Picture a road surface after an earthquake. Large cracks have opened up. If people fall between these cracks, they have fallen onto the hard surface of the roadway.

Such a fall would certainly do some damage, but when people fall between the cracks, at least they do not disappear through the cracks—we can see them lying on the ground, and maybe we can be of some assistance.

Fall through the cracks refers to a different kind of painful experience: the pain of suffering in isolation.

Fall between the cracks seems to have resulted from scrambling fall through the cracks and fall between two stools, an idiom roughly meaning “to fail,” which dates back to the late fourteenth century.

Although some idioms are revealed as absurd under close analysis, many of them made more sense before time or misuse undermined them. Even if they now strike us as a bit off, like a daft but well-meaning old friend, it is up to us to ensure that nobody addles them further.

If the article or the existing discussions do not address a thought or question you have on the subject, please use the "Comment" box at the bottom of this page.

6 responses to “When Idioms Become Monsters”

  1. Kathryn L says:

    Having spent many summers at a beach town on the eastern shore, I can attest to the fact that it is certainly possible for something to fall through the cracks of a boardwalk. Maybe this, rather than a sidewalk, is what is meant by that idiom.

    • Roxanne says:

      Your example of something “falling through the cracks” of a boardwalk is perfectly acceptable. The objectionable phrase is “falling between the cracks”. If you dropped something on the boardwalk and it fell between the cracks, you’d likely be able to retrieve it without getting wet. If that same item falls through the crack, (one singular crack), you’d best be prepared to “swim with the fishes” to get it back!
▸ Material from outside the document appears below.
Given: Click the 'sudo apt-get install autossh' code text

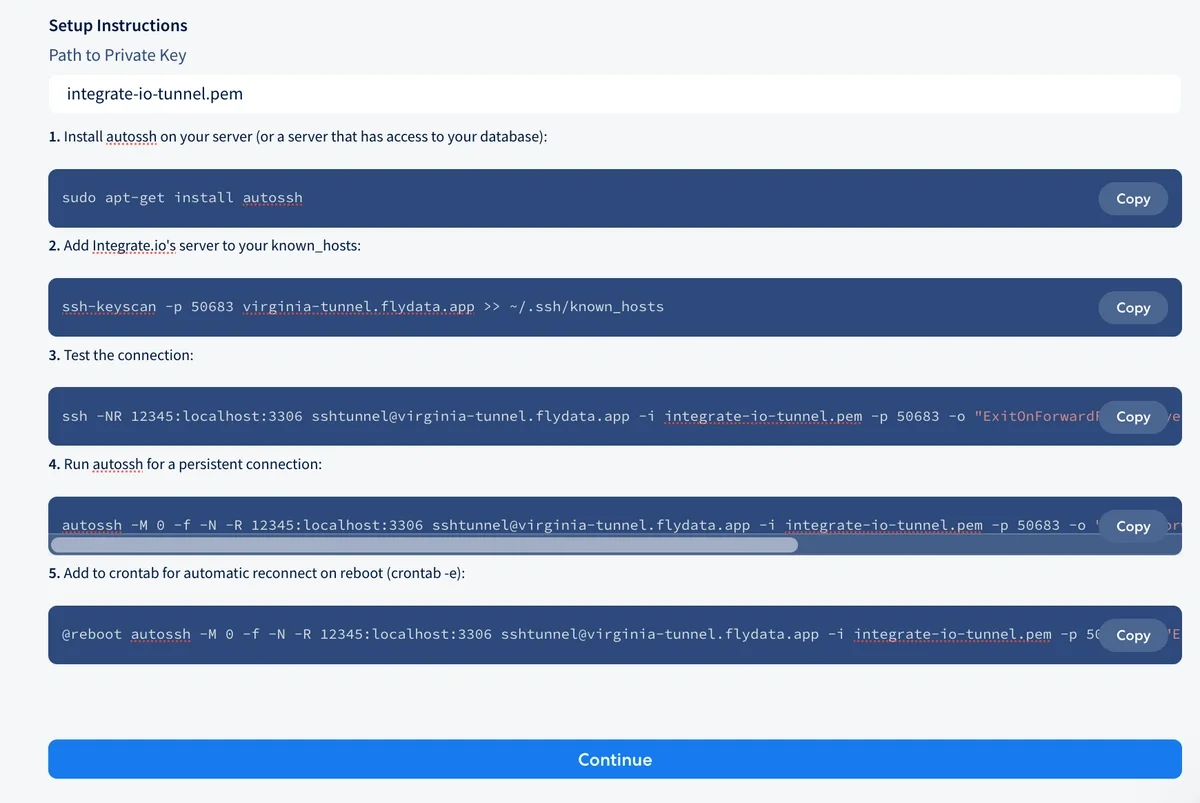Looking at the screenshot, I should point(182,198).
  2. Lauren @ Pure Text says:

    Haha! I never noticed how absurd “center around” is.

    I don’t remember encountering it often while editing, but I’ll be sure to separate that Frankenstein formation and recommend one or the other shall I come across it.

    Thanks so much for all your grammar insight and for answering everyone’s questions so diligently in the comments, GrammarBook (i.e., the wonderful Jane and Lester).

    -Lauren Ruiz

  3. setrah says:

    *query does not apply to this blog post

    re: with a view to vs with the view to

    is there a difference? or should it be with a view to and with the view of?
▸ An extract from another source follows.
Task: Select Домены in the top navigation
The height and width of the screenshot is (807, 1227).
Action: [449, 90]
    I have made plans to see him in six months’ time to reassess his problems with a view to/with the view to booking him for review at that stage if he would like to proceed.

    thanks in advance

    • We recommend recasting your sentence as follows:
      “I have made plans to see him in six months to reassess his problems, with the intention of booking him for review at that stage if he would like to proceed.”

  4. Susan C. says:

    I’m not sure what topic to categorize this statement…unless there is a category for totally irritating and poor grammar. “It’s my bad”. Why is it popular with so many professionals, speakers, & intellectual adults? I lose total interest in the conversation or speech and they lose my respect. It is not cute, funny, nor entertaining in any way. Thank you for letting me share my opinion.